◆ Consigne 1
Selon le portrait d'Abdelfattah Mourou, en quelle année l'immeuble abritant son cabinet a-t-il été acheté ?
◆ Consigne 2
Recopiez fidèlement le passage du portrait d'Abdelfattah Mourou qui commence par « L’enfant de Halfaouine » et se poursuit jusqu'à « ventilateurs suspendus partout. ».
◆ Consigne 3
Résumez en deux phrases le portrait d'Abdelfattah Mourou.

◆ Extrait du document
● ● ● ● ●
Opinion
Tunisie. Mourou
décontracté, sans robe ni turban (1/2)
Zohra Abid
Samedi 25 juin 2011
Ceux qui
ne partagent pas ses idées religieuses
sont souvent séduits par son discours
ouvert et plein d’humour. Personnage
charismatique au verbe haut, l’avocat
vaguement islamiste n’a pas fini de
surprendre. Portrait… Par
Zohra Abid
Kapitalis a rendu visite à
Abdelfattah Mourou, jeudi, au 7, rue de
l’Ancienne poste, à Tunis, au troisième
étage de son cabinet, un immeuble de
style colonial dans une petite rue
populeuse et poussiéreuse au cœur de la
capitale, acheté en 1991 et restauré
avec goût tout en gardant son cachet.
«C’était une propriété de deux frères
italiens, qui avaient leurs commerces en
bas et habitaient en haut», raconte
l’avocat qui a mis de l’ordre dans le
bâtiment: un rez-de-chaussée pour le
secrétariat, l’archive et l’accueil, un
premier étage pour ses deux fils
avocats, un deuxième étage réservé à la
stagiaire et à un avocat de la famille.
Pour lui et son clerc Salah (dont le
frère membre d’Ennahdha est mort en
prison sous la torture), c’est l’étage
royal, tout en haut.
Plus tunisois qu'islamiste
Ici, on a l’impression d’être chez un
antiquaire (ou chez un bouquiniste). Il
n’y a pas un mètre carré vide. Meubles
et bibelots partout, tableaux figuratifs
(qui a dit que l’islam interdisait la
figuration?) et miroirs de tous les
styles, les uns placardés dans les
couloirs, les autres, faute de place,
sont posés dans des coins perdus
derrière une armoire ou un vieux
fauteuil. Des fleurs et des plantes en
plastique un peu partout, de quoi mettre
un peu de verdure, fut-elle
artificielle.
L’enfant de Halfaouine
Dehors, il a fait au moins 40° à
l’ombre. Maître Mourou vient d’arriver
du tribunal. Il a plaidé toute la
matinée dans des affaires corsées. De
circonstance. Ici, il n’y a pas de clim,
mais des ventilateurs suspendus partout.
● ● ● ● ●
◆ Données présentées
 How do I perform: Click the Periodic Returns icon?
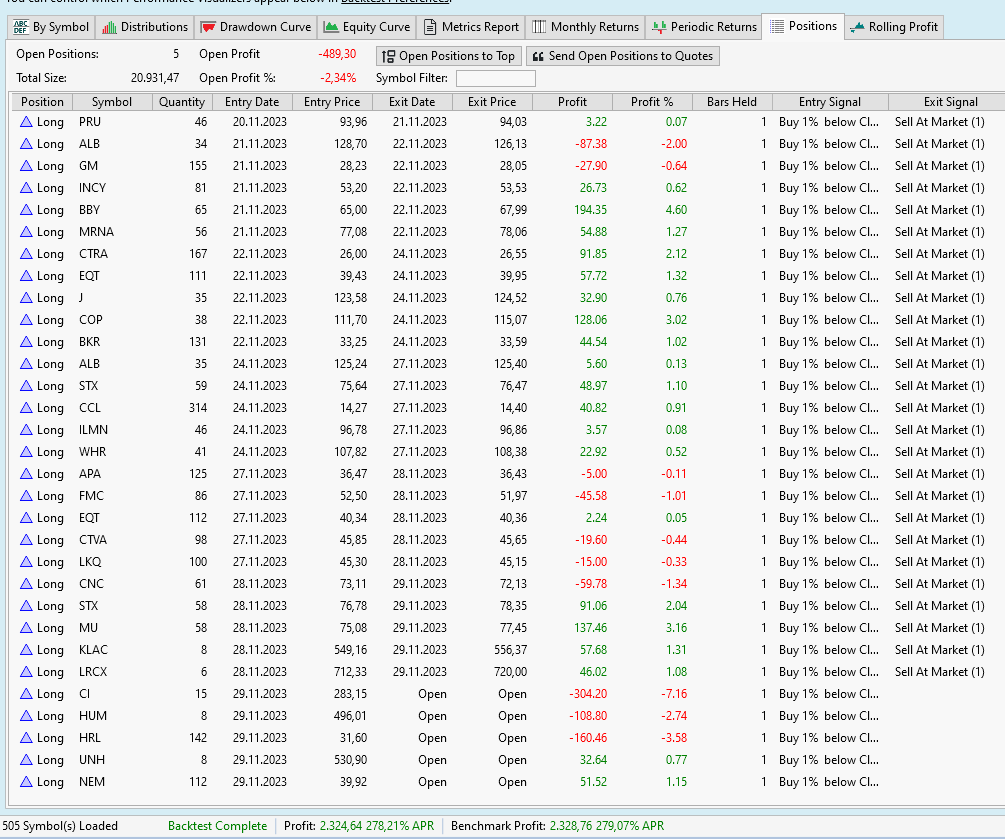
● ● ● ● ●
◆ Corrigé 1
En 1991.

◆ Corrigé 2
L’enfant de Halfaouine
Dehors, il a fait au moins 40° à
l’ombre. Maître Mourou vient d’arriver
du tribunal. Il a plaidé toute la
matinée dans des affaires corsées. De
circonstance. Ici, il n’y a pas de clim,
mais des ventilateurs suspendus partout.

◆ Corrigé 3
Kapitalis a rendu visite à l'avocat Abdelfattah Mourou dans son cabinet du 7, rue de l'Ancienne poste, à Tunis, un immeuble de style colonial acheté en 1991 et restauré avec goût, dont chaque étage a reçu un usage précis. Encombré de meubles, de bibelots, de tableaux figuratifs et de miroirs, le lieu évoque une boutique d'antiquaire, et Maître Mourou y arrive du tribunal, où il a plaidé toute la matinée, par une chaleur d'au moins 40° à l'ombre.